Wenn beide Investoren sich zur Übernahme zum Zeichnungspreis verpflichtet haben, dann könnte der Vorstand den ja beliebig festlegen.
Im Sinne der Altaktionäre, die eine KE nicht mitmachen wollen oder können, sollte er möglichst hoch sein. Aber vielleicht haben sich die Investoren noch einen fetten Abschlag auf den aktuellen Kurs herausverhandelt, um ein größeres Stück vom Kuchen zu bekommen. Wenn er allerdings zu groß wird, könnte es passieren, dass sie nicht genug neue Aktien bekommen.
Die Obergrenze von knapp 19,9% der Aktien nach der KE bei Abruf der ganzen 6 Mio. von Humanwell wäre ziemlich genau bei einer KE um 50% erreicht. Das entspräche einem Ausgabekurs knapp unter 3 Euro. Wie viele Altaktionäre würde da zeichnen?

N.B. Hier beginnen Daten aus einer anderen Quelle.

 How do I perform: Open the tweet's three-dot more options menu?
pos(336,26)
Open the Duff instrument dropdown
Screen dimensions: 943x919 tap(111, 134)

Je höher der Ausgabekurs, umso sicher kann Humanwell sein, seine 6 Mio. investieren zu können. Die Untergrenze von 9% für eine Folgeinvestition wäre bei ca. 1,24 Mio. neuen Aktien oder 8 Euro pro Aktie erreicht.
In welche Richtung wird man wohl gehen? Montag ist ja schon die zweite Oktoberhälfte, da sollten die Eckdaten bald kommen.